— GOALS —
a – Answer these questions using the Panoramic restaurant review, each answer on its own line marked to match:
(i) On which floor of which building is Panoramic located?
(ii) In what year did the restaurant open?
(iii) How much did the set lunch menu cost for three courses?
b – For each statement below, decide whether it agrees with the Panoramic restaurant review. Reply yes or no and quote the words of the review that settle it.
(i) The day of the meal was clear.
(ii) The set lunch menu offered three courses.
(iii) The writer and his wife were each served several breads during the meal.
c – Please retype everything in the Panoramic restaurant review from "Billed as Britain’s" down to "a clear day.".

— SELECTED EXTRACT —
□ □ □
The Michelin guide states that the Panoramic restaurant offers ‘formal service’ and ‘intimate dinners’ in ‘a stylish glass skyscraper with 360° views.’ All true, but when the best and most memorable part of a meal (as it was for myself) is the view, it doesn’t bode well for the food.
Billed as Britain’s tallest restaurant, Panoramic is located some 100m above sea level on the 34th floor of Liverpool’s highest building, the West Tower. On a clear day it is said that you can see the Welsh mountains in the south, Blackpool Tower to the north and views across five counties, including the Beetham (Hilton) Tower in Manchester. Sadly, it was not a clear day.
|Radio City Tower to the left, the Royal Liver Building and River Mersey to the right.|
We did however have great views of some of Liverpool’s famous landmarks, both old and new. Including the Radio City Tower (that in the 1960s had it’s own high rise and revolving restaurant!); the Royal Liver Building; Albert Docks and the River Mersey, complete with ferries.
|View towards the Mersey estuary.|
Being close to 400 feet up, I did not fail to observe that we were dining on the tenth anniversary of the 9/11 terrorist attacks on the World Trade Centre’s Twin Towers. My father once dined in the 107th floor Windows to the World Restaurant and a number of my former colleagues from Sedgwick PLC (who had relocated to the US when the group was acquired by Marsh & McLennan) lost their lives when American Airlines Flight 11 crashed into their offices in the North Tower. Subsequently, this was quite an emotional meal for me and I so wanted to enjoy the experience.
Despite only opening in 2008, I felt the dining room was a little dated. With the mustard coloured leather studded walls, brown voiles, umbers, marble columns, wood paneling and up lit tables, it reminded me of a baddies lair from a seventies James Bond film. Maybe this is the retro look they were going for?
On arrival, we were presented with a single sheet set lunch menu (reasonable at £20.50 for 3 courses). Having made our selections we were presented with two uneven breads. Naturally, I scoffed the larger, leaving the smaller one for my wife. The breads were very good with an airy texture. Sadly, we were only served one each during the course of the meal and with rock solid butter – albeit, with the restaurants logo dinkily embossed.
Ours starters arrived very quickly, my wife’s Gressingham Duck and Foie Gras Terrine, Carrot Puree with Spiced Puy Lentils was a rich and tasty dish. Flavour aside, I felt it looked a little like cat food – of course, not wanting to put her off, I didn’t say this as at the time; although, on the way home my wife did make the same comment.
□ □ □
— DATA EXCERPTS —
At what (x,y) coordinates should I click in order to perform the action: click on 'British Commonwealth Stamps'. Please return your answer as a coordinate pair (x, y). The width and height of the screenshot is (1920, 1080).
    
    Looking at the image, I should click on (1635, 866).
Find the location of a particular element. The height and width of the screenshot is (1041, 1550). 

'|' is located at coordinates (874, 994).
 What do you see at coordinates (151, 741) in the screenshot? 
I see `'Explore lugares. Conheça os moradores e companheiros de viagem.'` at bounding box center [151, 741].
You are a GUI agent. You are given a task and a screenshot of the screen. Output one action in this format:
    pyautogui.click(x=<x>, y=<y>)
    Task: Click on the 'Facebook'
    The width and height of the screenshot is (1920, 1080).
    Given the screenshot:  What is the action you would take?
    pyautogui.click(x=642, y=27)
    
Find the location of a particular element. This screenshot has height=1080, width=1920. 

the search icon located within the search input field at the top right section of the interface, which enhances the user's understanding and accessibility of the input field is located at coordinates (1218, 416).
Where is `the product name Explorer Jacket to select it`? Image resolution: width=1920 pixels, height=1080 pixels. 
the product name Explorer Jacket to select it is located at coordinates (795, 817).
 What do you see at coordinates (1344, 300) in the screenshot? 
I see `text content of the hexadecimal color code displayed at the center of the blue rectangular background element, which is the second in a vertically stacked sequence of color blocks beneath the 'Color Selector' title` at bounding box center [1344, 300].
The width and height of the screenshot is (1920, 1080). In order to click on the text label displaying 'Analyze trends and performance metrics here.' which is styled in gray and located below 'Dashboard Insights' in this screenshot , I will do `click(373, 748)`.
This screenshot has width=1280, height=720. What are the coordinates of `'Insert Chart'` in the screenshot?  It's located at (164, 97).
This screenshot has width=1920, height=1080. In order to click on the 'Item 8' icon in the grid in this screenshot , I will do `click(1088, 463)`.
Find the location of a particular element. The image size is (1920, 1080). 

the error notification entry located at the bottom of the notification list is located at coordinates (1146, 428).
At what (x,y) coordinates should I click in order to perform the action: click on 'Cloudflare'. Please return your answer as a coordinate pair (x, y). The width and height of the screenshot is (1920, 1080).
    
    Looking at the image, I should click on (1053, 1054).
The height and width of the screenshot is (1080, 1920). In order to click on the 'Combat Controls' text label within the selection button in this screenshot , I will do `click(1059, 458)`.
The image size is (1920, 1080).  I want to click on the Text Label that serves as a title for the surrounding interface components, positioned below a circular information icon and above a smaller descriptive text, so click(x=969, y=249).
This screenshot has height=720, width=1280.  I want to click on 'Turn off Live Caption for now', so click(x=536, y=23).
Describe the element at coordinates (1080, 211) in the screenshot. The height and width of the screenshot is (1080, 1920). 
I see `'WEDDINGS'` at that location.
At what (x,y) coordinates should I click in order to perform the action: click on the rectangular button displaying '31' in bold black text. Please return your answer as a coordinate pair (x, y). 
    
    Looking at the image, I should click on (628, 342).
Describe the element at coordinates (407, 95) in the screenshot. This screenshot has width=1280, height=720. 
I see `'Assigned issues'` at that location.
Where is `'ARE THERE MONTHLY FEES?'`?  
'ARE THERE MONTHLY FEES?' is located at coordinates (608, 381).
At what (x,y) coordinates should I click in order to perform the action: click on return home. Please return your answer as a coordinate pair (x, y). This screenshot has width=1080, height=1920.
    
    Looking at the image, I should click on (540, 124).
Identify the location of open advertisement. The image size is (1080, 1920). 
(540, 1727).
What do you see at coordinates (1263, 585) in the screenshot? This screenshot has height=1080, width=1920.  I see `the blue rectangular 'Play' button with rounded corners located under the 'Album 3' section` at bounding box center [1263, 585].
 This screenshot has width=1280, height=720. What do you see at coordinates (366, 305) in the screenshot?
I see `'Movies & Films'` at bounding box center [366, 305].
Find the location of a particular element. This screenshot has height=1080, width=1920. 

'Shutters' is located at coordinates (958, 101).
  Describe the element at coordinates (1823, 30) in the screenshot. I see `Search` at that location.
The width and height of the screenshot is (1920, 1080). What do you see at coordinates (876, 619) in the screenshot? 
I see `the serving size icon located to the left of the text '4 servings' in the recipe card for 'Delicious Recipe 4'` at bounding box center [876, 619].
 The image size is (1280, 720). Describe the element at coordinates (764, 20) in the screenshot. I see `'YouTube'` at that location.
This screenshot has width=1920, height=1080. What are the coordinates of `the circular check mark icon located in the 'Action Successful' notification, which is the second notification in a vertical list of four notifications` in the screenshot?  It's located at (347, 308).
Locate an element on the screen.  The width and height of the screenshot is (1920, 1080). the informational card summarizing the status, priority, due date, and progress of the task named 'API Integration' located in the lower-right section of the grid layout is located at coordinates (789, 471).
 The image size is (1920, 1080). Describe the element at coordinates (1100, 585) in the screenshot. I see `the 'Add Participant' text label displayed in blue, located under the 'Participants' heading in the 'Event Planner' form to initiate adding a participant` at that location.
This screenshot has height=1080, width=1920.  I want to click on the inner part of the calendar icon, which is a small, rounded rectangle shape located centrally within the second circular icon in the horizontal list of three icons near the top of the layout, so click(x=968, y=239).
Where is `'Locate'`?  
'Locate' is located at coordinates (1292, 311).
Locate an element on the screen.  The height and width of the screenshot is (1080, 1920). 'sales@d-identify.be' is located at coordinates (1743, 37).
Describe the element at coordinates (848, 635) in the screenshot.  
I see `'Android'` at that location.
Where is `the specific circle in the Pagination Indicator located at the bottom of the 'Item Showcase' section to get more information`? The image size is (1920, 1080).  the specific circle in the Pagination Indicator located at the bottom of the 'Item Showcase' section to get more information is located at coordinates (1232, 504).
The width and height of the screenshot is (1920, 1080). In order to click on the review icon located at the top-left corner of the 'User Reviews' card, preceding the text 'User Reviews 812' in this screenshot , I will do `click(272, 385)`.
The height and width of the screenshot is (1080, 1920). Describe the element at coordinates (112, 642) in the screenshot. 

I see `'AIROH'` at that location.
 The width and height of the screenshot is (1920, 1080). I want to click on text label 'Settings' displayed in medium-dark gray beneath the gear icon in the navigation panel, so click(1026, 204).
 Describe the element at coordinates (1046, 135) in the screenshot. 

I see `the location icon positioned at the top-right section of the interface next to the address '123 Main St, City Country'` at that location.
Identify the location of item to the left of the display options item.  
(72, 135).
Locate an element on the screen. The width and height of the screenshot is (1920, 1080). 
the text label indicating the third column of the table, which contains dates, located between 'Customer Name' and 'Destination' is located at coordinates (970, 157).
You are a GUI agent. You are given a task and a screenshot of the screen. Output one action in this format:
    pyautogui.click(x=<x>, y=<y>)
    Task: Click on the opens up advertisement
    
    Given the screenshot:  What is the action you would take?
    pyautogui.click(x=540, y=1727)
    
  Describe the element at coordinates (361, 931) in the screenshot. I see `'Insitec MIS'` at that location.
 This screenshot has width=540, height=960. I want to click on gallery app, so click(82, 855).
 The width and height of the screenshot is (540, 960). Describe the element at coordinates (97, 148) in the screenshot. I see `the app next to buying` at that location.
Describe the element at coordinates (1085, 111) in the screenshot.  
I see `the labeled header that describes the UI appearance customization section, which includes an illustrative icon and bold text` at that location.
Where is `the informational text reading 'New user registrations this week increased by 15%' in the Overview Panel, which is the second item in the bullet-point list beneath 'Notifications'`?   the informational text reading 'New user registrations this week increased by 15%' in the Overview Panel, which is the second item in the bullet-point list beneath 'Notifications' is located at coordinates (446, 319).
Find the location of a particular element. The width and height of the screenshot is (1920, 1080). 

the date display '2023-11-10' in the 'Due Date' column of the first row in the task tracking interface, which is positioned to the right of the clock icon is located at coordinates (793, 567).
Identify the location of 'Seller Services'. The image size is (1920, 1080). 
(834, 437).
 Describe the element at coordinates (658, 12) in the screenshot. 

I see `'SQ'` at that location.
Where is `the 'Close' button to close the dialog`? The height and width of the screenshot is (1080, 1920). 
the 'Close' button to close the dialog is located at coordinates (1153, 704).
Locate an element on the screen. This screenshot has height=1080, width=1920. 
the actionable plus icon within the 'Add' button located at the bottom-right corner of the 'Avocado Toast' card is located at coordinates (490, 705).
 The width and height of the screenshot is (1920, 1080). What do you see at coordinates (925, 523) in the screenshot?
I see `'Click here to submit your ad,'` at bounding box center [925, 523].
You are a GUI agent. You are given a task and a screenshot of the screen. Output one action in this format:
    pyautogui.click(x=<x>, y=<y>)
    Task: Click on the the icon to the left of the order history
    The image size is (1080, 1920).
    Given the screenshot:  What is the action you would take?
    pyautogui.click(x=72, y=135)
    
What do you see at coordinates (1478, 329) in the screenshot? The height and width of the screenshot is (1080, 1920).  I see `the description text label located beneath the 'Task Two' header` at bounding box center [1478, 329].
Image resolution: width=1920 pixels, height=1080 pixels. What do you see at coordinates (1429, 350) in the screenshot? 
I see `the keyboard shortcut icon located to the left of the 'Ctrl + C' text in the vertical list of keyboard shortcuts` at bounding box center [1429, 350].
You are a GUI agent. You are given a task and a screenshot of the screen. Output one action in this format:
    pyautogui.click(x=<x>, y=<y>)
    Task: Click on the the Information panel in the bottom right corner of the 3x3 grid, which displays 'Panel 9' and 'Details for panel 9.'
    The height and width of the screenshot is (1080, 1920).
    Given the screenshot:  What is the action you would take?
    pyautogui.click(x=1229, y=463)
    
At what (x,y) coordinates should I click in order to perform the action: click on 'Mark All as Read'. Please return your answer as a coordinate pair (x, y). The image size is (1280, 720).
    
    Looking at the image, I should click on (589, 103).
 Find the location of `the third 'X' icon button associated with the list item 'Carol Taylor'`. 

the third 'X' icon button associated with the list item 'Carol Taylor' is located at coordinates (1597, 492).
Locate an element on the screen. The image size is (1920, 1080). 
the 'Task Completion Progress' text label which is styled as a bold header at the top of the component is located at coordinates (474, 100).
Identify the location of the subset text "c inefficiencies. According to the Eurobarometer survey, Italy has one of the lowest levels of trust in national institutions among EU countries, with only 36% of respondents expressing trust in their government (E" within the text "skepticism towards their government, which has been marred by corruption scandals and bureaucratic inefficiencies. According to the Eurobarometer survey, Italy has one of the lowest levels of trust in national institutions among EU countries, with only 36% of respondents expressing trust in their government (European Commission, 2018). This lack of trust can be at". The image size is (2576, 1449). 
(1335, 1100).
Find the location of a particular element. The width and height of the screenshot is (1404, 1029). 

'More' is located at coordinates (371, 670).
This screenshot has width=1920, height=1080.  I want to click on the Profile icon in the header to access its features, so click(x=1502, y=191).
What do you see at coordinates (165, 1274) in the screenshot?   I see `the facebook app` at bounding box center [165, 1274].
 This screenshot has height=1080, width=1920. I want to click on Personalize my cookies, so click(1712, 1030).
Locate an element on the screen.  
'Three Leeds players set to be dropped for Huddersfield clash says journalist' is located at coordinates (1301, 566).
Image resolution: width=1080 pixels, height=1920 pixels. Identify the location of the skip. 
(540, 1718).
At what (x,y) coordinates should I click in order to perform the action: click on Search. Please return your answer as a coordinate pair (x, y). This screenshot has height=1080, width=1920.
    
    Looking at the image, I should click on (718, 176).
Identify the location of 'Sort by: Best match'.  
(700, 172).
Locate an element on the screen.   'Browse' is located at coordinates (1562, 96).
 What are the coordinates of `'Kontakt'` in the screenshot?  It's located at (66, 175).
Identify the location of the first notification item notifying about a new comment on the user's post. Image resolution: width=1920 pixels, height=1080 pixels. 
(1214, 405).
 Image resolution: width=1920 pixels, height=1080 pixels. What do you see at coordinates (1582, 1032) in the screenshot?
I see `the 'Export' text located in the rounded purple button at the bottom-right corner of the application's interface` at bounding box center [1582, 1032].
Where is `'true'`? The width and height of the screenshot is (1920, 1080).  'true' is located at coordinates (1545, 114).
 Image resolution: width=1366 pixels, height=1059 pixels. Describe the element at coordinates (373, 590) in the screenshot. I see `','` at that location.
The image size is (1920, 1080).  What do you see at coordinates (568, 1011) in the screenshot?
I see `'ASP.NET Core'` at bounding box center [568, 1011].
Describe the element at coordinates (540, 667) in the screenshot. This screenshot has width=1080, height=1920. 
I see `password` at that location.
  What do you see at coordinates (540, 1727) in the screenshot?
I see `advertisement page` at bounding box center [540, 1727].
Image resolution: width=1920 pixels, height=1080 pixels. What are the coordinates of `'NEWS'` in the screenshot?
□ □ □
— WORKED ANSWERS —
a –
(i) The 34th floor of the West Tower
(ii) 2008
(iii) £20.50

b –
(i) No: "Sadly, it was not a clear day."
(ii) Yes: "reasonable at £20.50 for 3 courses"
(iii) No: "we were only served one each during the course of the meal"

c –
Billed as Britain’s tallest restaurant, Panoramic is located some 100m above sea level on the 34th floor of Liverpool’s highest building, the West Tower. On a clear day it is said that you can see the Welsh mountains in the south, Blackpool Tower to the north and views across five counties, including the Beetham (Hilton) Tower in Manchester. Sadly, it was not a clear day.